#### ENTRIES SHOWN

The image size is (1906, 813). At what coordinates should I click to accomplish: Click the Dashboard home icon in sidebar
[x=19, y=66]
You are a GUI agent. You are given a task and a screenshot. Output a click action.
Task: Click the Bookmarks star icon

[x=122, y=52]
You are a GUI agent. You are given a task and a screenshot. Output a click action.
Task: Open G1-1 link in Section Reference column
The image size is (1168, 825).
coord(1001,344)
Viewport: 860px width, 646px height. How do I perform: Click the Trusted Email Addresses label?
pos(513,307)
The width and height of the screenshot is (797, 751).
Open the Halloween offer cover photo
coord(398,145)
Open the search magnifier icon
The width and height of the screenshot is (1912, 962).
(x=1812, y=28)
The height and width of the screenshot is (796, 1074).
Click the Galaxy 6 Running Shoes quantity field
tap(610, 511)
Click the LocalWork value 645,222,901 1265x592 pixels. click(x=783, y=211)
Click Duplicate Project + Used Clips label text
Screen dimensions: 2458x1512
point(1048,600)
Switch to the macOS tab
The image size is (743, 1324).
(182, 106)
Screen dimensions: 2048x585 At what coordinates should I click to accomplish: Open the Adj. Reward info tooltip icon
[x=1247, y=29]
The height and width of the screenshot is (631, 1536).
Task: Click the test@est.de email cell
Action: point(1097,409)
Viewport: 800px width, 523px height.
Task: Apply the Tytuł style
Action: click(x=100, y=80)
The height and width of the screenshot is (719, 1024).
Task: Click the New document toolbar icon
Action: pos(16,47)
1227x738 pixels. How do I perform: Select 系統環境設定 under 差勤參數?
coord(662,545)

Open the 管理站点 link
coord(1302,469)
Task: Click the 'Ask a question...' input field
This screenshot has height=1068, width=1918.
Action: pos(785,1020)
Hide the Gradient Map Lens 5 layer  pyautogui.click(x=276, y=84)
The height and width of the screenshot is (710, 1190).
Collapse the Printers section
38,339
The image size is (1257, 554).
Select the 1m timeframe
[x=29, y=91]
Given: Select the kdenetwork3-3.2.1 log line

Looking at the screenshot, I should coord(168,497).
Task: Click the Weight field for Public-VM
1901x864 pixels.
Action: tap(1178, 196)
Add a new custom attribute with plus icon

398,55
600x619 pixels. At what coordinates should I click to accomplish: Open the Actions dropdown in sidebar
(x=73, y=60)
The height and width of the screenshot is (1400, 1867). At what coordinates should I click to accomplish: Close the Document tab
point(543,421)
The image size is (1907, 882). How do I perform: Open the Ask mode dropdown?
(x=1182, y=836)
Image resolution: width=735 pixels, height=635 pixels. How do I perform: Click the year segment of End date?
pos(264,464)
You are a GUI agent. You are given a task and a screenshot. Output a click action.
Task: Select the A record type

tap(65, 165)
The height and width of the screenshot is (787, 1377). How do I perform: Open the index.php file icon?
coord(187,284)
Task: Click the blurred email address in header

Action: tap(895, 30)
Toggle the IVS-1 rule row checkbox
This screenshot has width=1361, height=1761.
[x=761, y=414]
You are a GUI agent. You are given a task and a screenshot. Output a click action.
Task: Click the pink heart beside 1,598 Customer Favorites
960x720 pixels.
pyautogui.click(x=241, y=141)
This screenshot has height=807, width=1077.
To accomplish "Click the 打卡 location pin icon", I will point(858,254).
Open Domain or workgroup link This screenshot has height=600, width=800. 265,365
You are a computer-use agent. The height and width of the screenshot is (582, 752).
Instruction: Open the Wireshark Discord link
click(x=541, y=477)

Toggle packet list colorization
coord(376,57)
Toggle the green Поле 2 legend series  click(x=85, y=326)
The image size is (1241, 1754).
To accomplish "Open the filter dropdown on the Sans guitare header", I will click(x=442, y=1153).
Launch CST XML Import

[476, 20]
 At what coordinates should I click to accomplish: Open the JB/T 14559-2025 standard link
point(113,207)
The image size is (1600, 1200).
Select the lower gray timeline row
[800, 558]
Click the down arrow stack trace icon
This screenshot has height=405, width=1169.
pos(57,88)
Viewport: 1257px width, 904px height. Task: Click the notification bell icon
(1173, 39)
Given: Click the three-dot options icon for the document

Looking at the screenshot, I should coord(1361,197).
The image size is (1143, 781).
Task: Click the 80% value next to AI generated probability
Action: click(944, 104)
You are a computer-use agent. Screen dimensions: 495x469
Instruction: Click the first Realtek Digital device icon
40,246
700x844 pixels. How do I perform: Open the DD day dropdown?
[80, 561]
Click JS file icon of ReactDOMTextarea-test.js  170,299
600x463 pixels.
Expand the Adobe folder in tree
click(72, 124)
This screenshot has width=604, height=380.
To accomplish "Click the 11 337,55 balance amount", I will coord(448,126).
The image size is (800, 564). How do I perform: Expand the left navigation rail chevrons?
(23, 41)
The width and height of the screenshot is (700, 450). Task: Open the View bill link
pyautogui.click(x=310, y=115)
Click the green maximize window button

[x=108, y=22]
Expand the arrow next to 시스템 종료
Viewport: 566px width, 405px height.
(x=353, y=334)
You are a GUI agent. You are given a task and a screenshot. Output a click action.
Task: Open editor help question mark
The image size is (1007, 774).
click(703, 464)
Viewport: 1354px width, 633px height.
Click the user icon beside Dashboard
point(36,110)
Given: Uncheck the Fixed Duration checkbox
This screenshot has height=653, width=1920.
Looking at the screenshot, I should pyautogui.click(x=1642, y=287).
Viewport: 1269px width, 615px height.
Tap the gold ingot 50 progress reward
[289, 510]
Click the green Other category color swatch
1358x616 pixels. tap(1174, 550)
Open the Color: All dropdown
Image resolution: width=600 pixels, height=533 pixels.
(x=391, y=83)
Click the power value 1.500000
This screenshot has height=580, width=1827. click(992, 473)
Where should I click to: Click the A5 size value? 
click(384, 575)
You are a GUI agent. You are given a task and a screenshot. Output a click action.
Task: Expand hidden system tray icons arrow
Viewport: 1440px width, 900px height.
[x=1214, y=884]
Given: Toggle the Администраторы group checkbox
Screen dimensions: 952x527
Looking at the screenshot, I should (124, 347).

########

- [WHAT YOU SHOULD DO] Copy the lines from the one with "Viewport: 1269px width, 615px height." through the last line of the material above, exactly as they are and with no others.

- [TASK ANSWER]
Viewport: 1269px width, 615px height.
Tap the gold ingot 50 progress reward
[289, 510]
Click the green Other category color swatch
1358x616 pixels. tap(1174, 550)
Open the Color: All dropdown
Image resolution: width=600 pixels, height=533 pixels.
(x=391, y=83)
Click the power value 1.500000
This screenshot has height=580, width=1827. click(992, 473)
Where should I click to: Click the A5 size value? 
click(384, 575)
You are a GUI agent. You are given a task and a screenshot. Output a click action.
Task: Expand hidden system tray icons arrow
Viewport: 1440px width, 900px height.
[x=1214, y=884]
Given: Toggle the Администраторы group checkbox
Screen dimensions: 952x527
Looking at the screenshot, I should (124, 347).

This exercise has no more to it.